GESTELLTE AUFGABE
Liste jede Zeile der folgenden Einträge auf, in der das Wort „Task“ vorkommt.

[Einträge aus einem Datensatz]

= = = =

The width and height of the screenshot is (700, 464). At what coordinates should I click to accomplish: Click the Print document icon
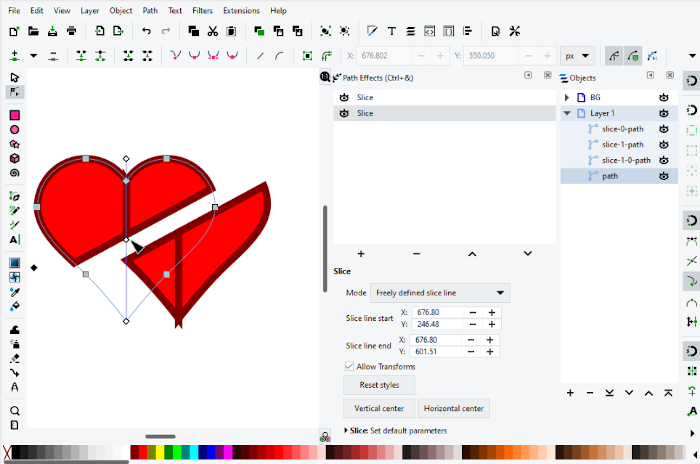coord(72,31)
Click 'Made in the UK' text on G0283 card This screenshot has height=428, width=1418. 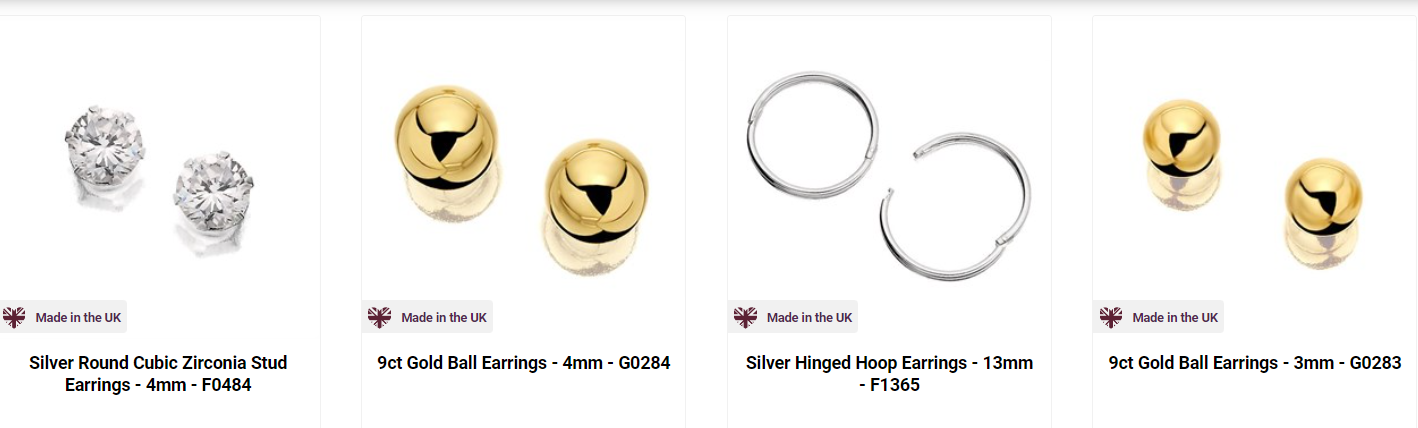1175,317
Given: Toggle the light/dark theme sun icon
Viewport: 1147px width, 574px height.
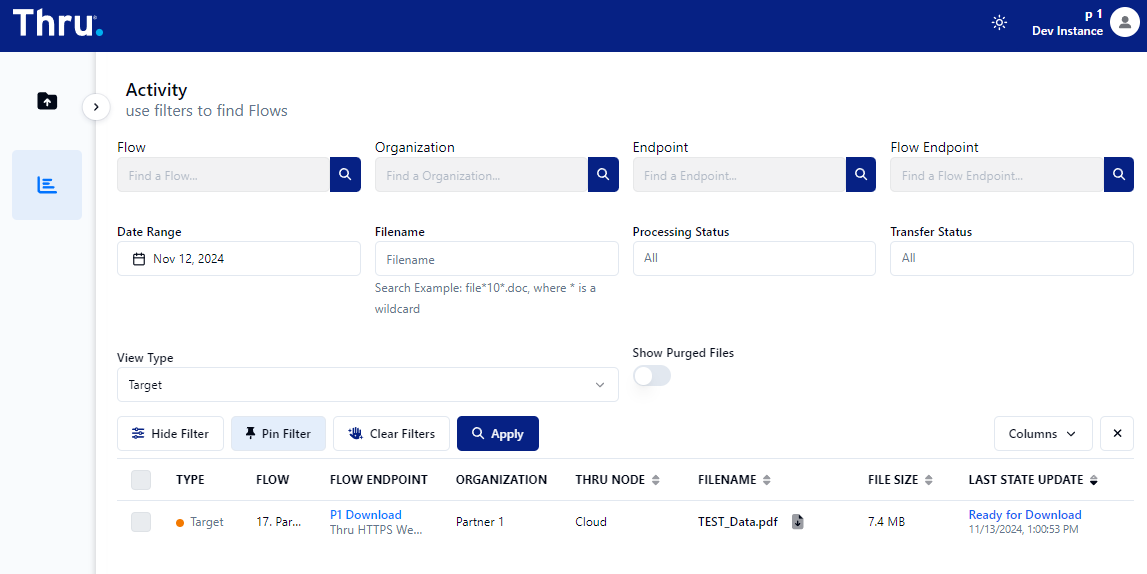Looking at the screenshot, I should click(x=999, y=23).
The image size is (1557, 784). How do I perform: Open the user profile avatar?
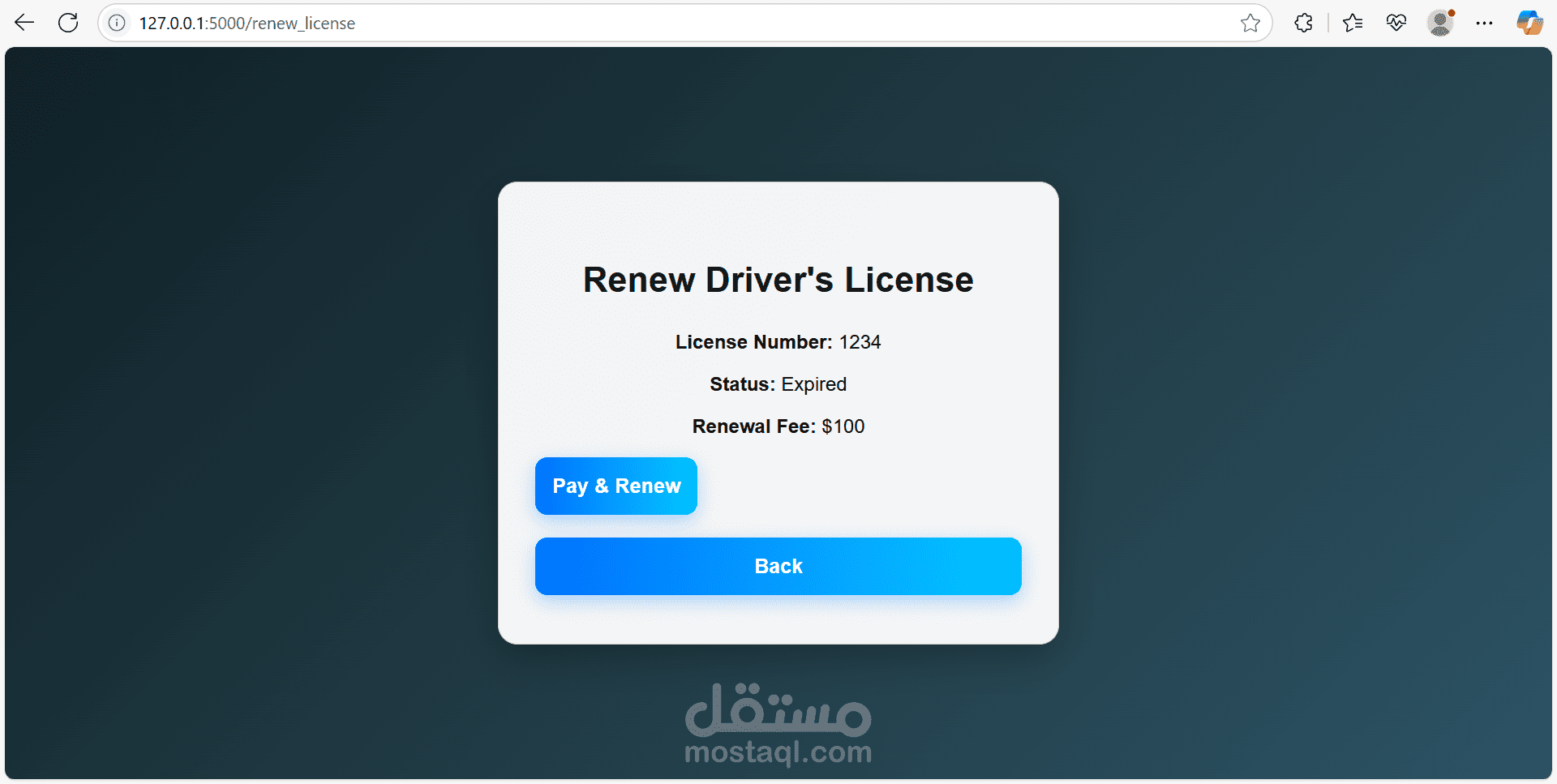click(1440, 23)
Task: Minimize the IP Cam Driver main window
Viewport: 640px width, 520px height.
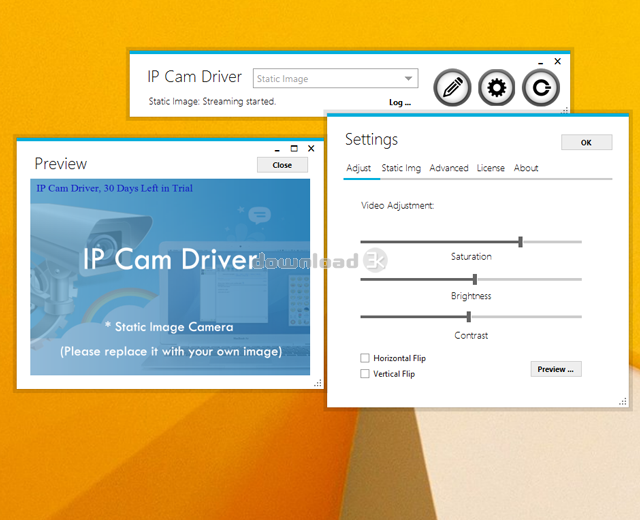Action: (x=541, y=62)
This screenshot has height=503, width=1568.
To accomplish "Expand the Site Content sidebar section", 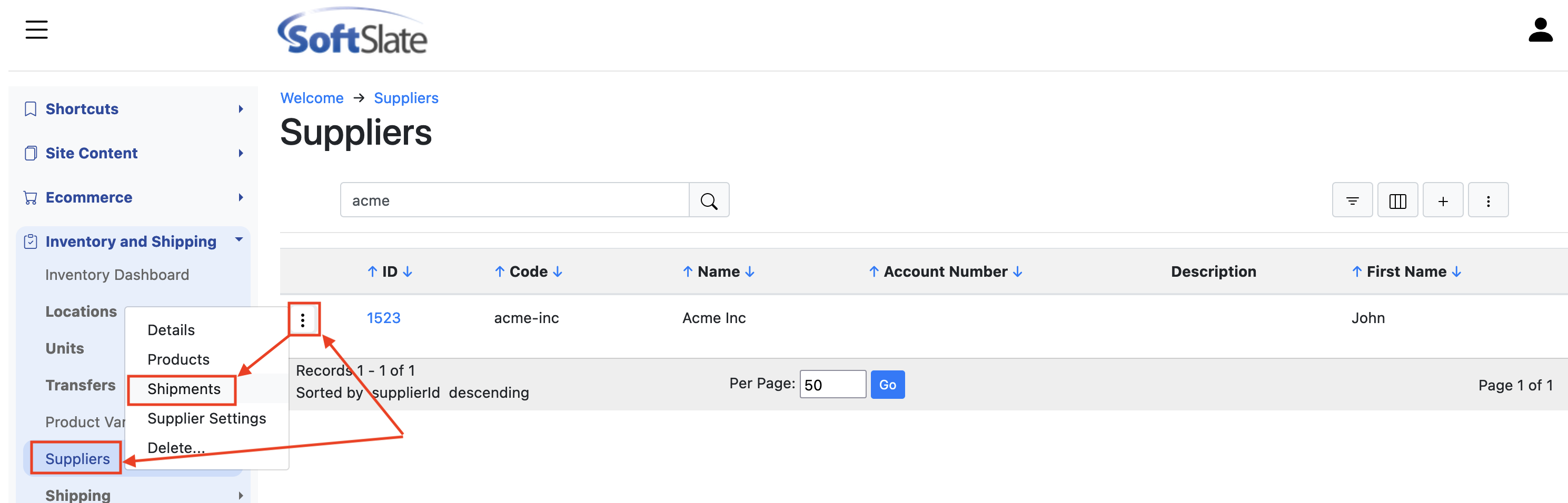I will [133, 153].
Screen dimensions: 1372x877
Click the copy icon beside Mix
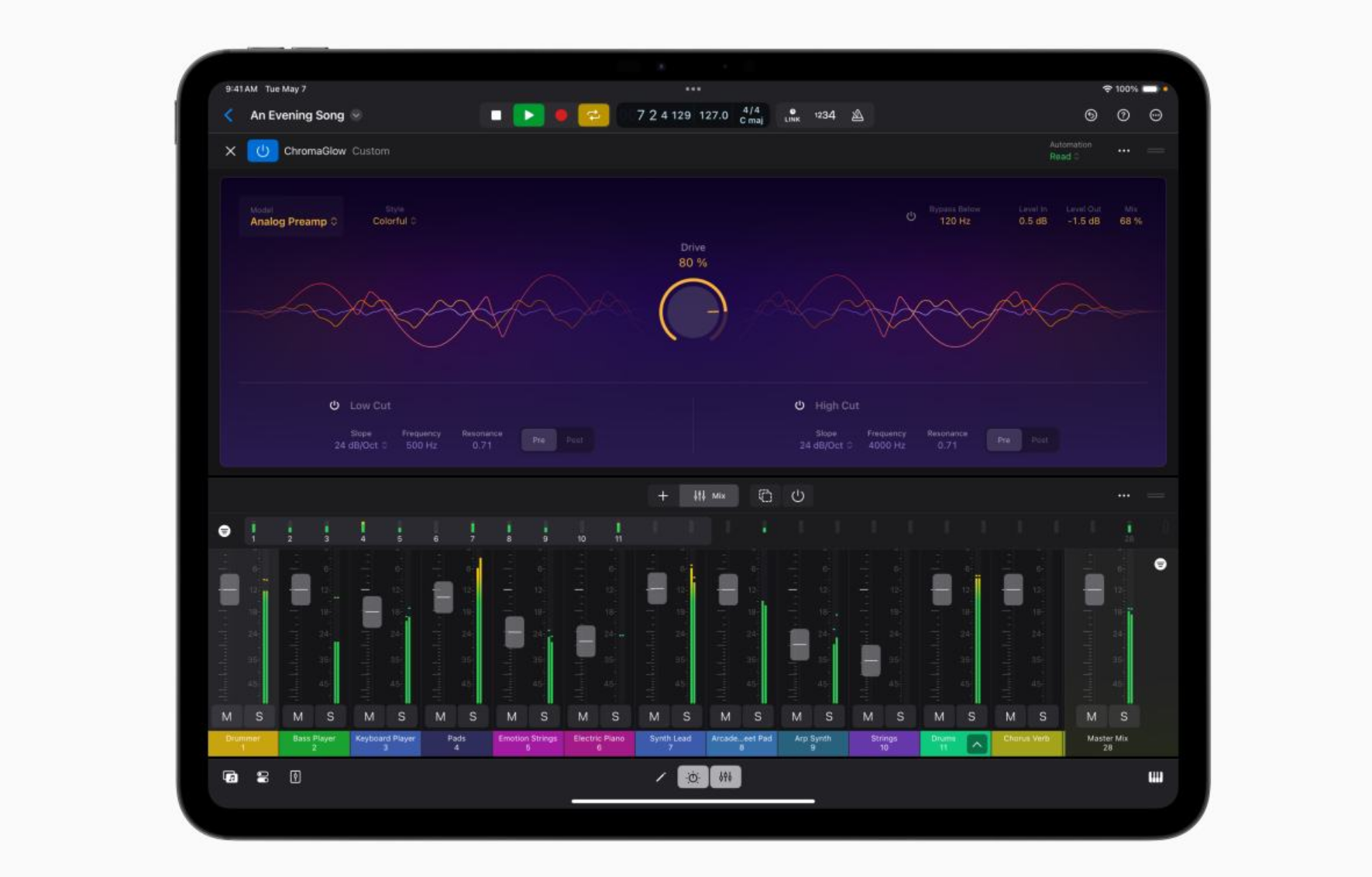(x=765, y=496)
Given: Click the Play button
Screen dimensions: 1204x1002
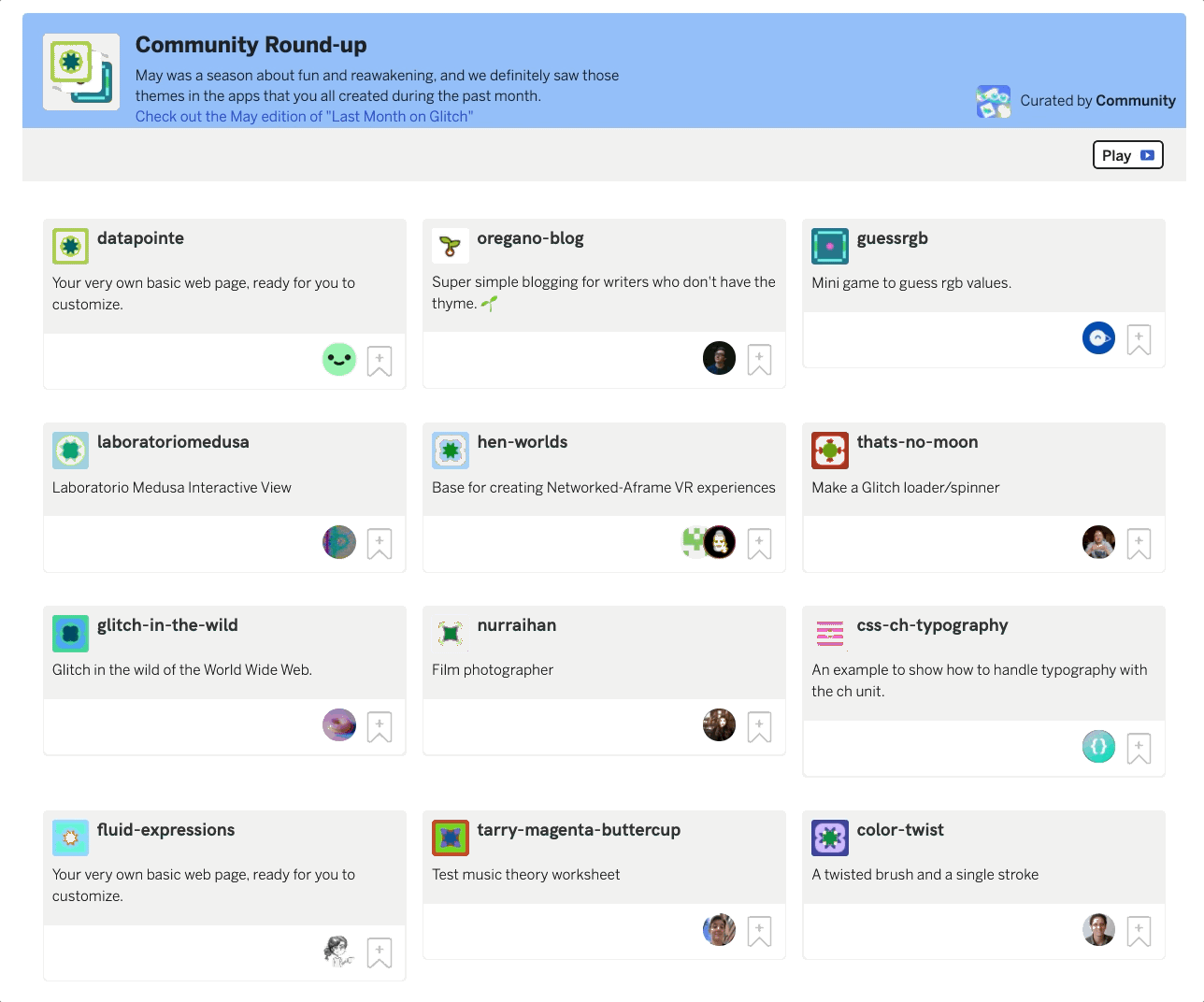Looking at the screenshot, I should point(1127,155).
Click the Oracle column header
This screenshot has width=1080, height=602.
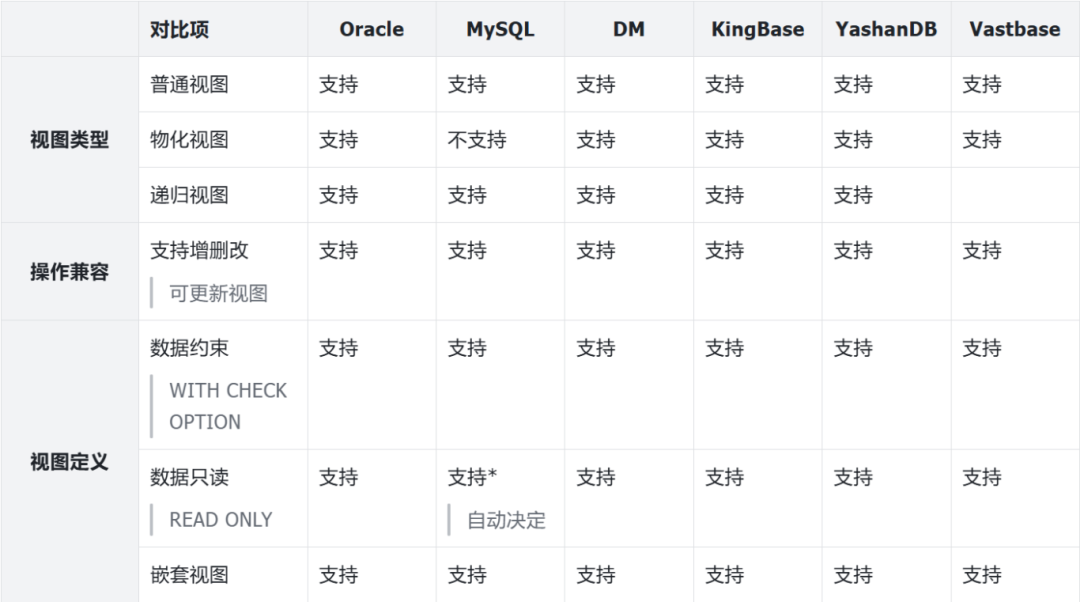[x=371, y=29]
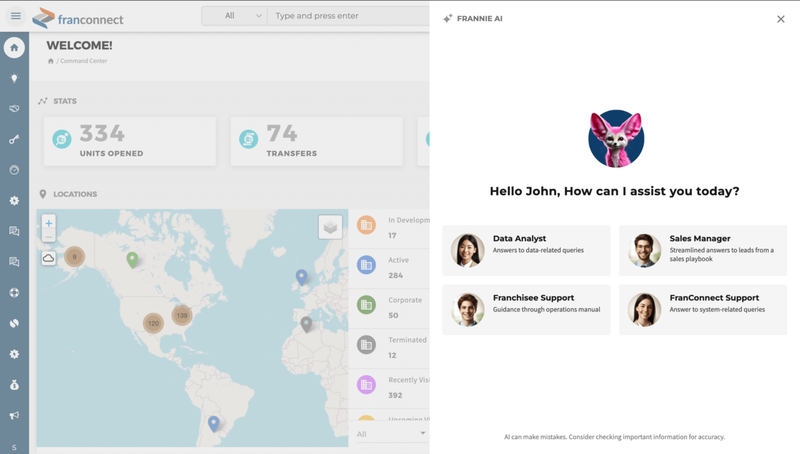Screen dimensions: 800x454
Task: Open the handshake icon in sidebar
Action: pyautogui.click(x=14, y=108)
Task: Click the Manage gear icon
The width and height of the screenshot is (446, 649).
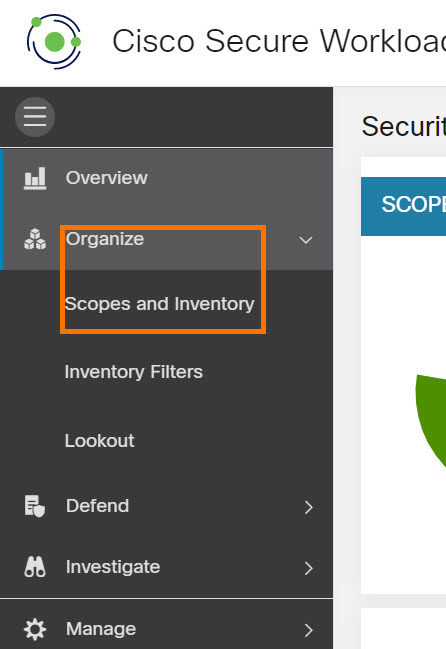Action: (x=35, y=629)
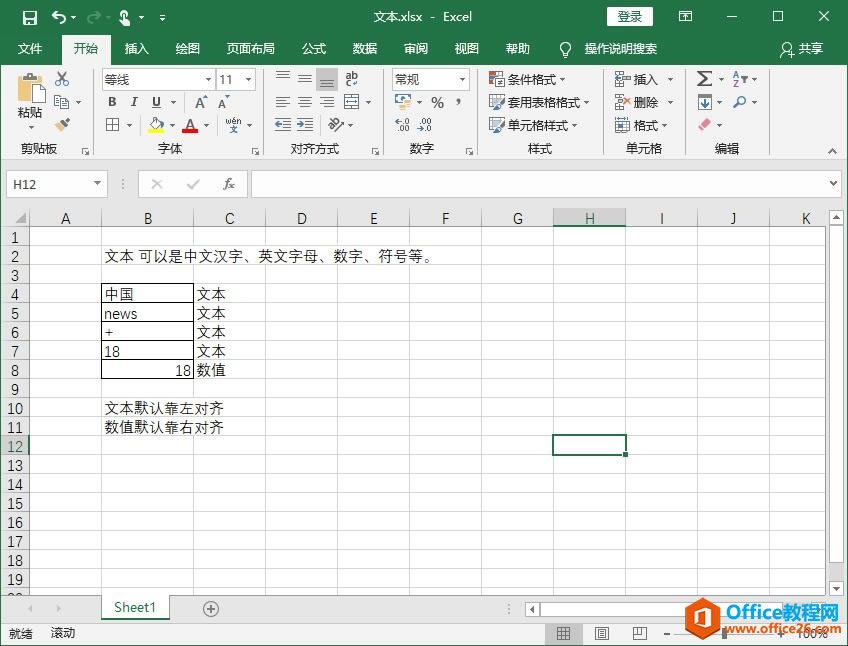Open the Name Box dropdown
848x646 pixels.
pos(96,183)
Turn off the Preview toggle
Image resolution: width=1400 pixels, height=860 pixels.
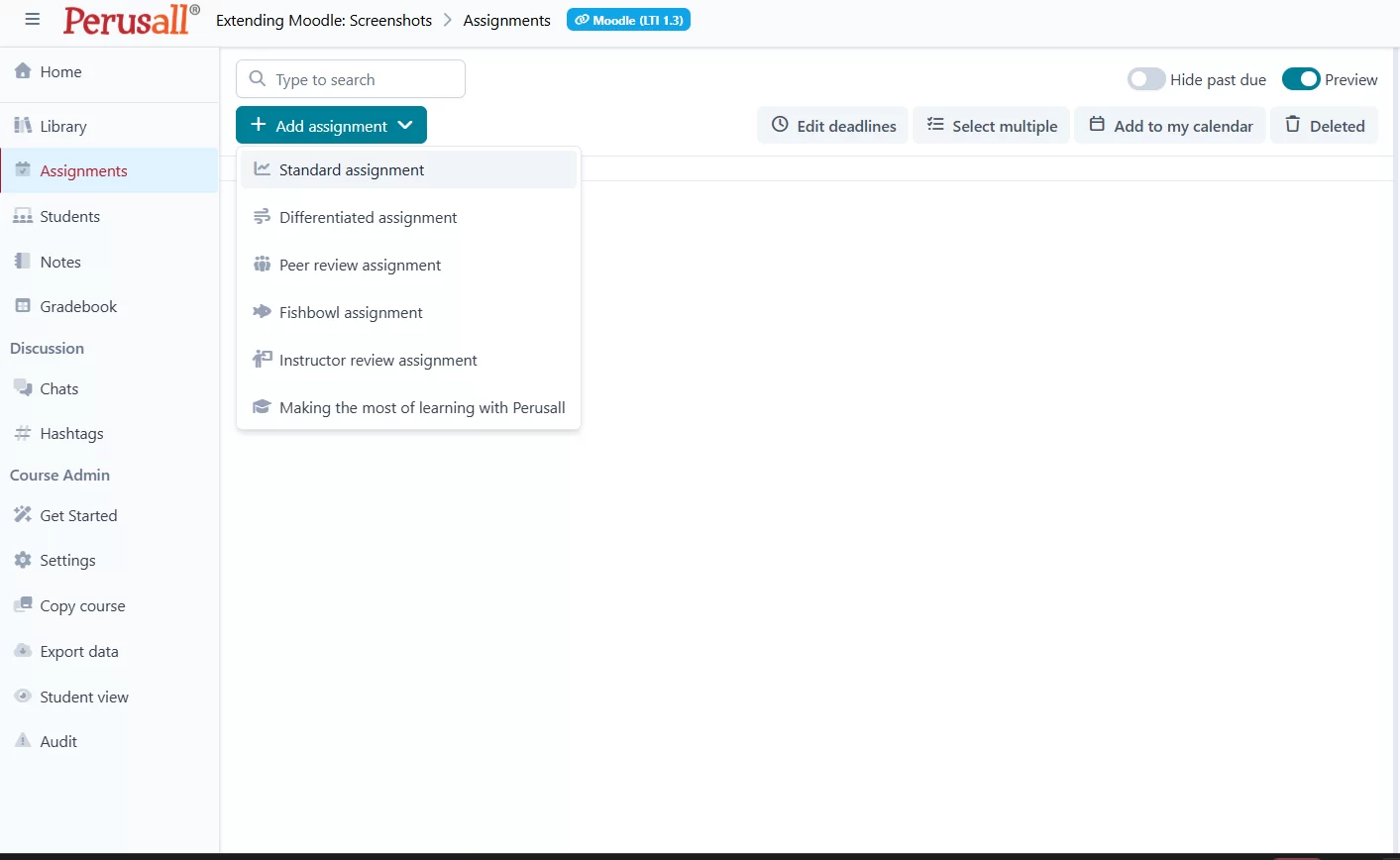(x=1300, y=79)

= = = =

ANTWORT
Task: Minimize the IP Cam Driver main window
Task: Open the handshake icon in sidebar
Task: Click the Manage gear icon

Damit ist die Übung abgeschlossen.